阿瑶虽是个小哑巴,但脑子不笨,深觉谢明仪来者不善,赶紧拉着赵泠的手臂往外拽。
“只怕她是在外头玩野了心罢,真当谢府是菜市场,想来就来,想走就走?荒唐!”谢明仪冷冷一拂衣袖,“来人,把这婢女带下去关起来,没有本官的吩咐,谁也不许放她出来!”
院门口立马涌进来几个侍卫,一左一右押住了阿瑶的手臂,她不会说话,张着嘴“啊啊”了几声,赵泠提着裙子要去救人,谢明仪一把攥着她的手腕,厉声呵斥:“快带下去!她要是敢大喊大叫,打断她的腿!还有,今天负责守门的小厮绑起来,拖下去打断腿!连个大门都看不住,以后能有什么用!”

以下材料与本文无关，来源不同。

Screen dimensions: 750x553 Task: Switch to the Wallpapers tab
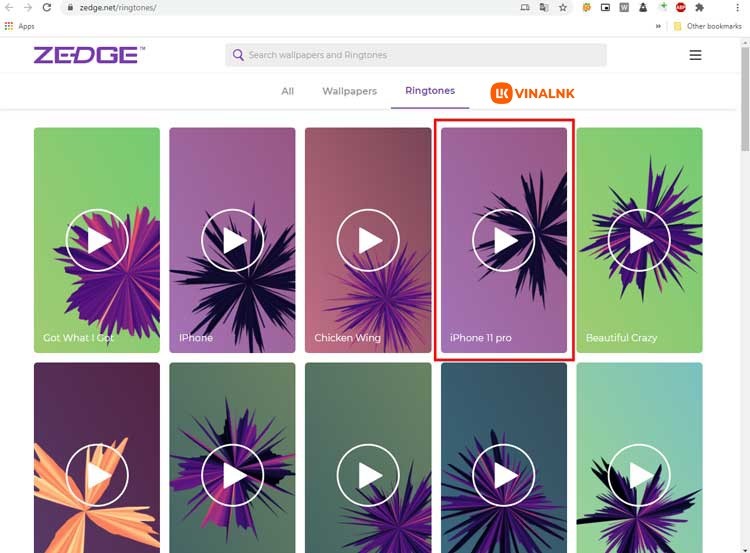pyautogui.click(x=349, y=91)
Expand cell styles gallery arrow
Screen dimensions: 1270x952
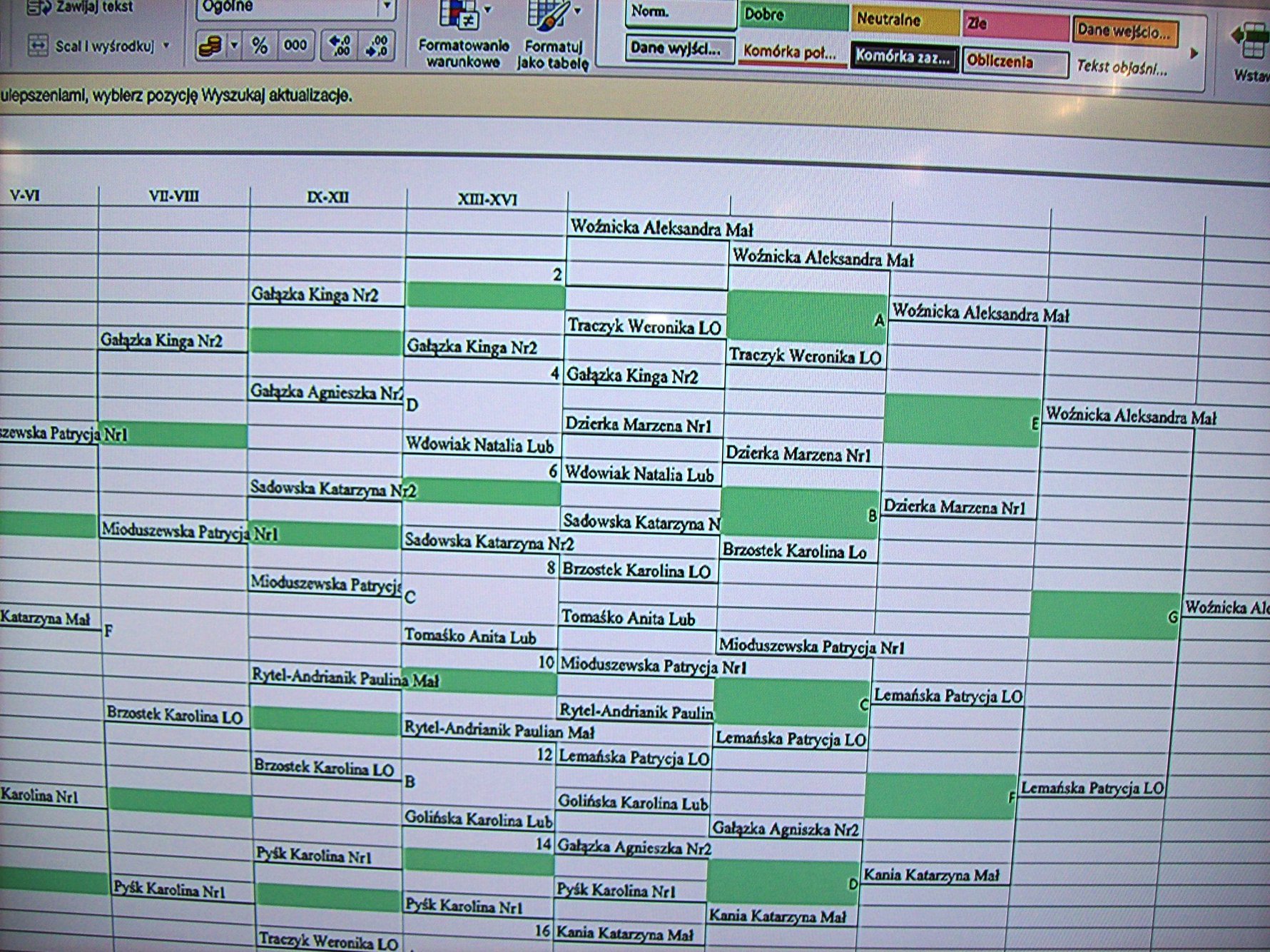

“你放开我!谢明仪,你大胆!”赵泠只觉得手腕如同被钢板夹了一下,见阿瑶被人拽了下去,又急又气,抬腿就往谢明仪身上踹。
“赵泠!你不要一而再再而三地挑战本官的底线,本官没有那么好的耐心!”谢明仪脸色铁青,腿上挨了她好几脚,周围那么多人在,实在很失仪容,忍了又忍,才道:“全部都滚出去!没有传唤,谁都不许进来!”
底下的人战战兢兢,赶紧退了下去,隽娘生怕谢明仪对赵泠动粗,从旁劝道:“大人,郡主年纪小,身子骨又不好,您可别吓着她了。”
“隽娘,你看看她!”谢明仪几乎要拽不住她了,赵泠撒起泼来,竟跟平常安静的样子截然不同,他拽了一把,将人往房里一推,“隽娘,你去院门口守着,不准放任何人进来!”
房门轰隆一声关了起来,赵泠对着他又捶又踢,趁谢明仪不注意俯下身来,狠咬了他一口。这一口咬得很重,直将谢明仪的手腕咬出了两排血印。
他吃痛松开了手,垂眸一瞥,见鲜血汩汩往外冒,气得越发狠了,手指着赵泠道:“本官等了你一晚上!满府的下人都在找你,你到底去哪里了?”
“我去哪里跟你有什么关系?”赵泠后退一步,满脸警惕地望着他,“我有手有脚,想出去就能出去!”
“那本官问你,你都做什么去了?”谢明仪上前一步,赵泠立马后退一步,两个人围着张圆桌绕,“你一个郡主,私底下同个婢女出门,连个侍卫都不带!在外头抛头露面,招摇过市,万一被人欺负了,怎么办?还有你那个侍女,连话都不会说,看起来还很蠢笨,你一个郡主,同她野什么?”
赵泠绕着桌子跑,理直气壮道:“那跟你有什么关系?你自己不也出门野去了?只许州官放火,不许百姓点灯,你无赖!阿瑶再不会讲话,也比你讲话好听!”
作者有话要说:有必要说一嘴,女主不是啥棋子,女主后台很强的的。还有就是,男主顶多就嘴巴上凶一凶,实际上不会对女主以及身边的侍女动手,因为,我不喜欢别人欺负女孩子。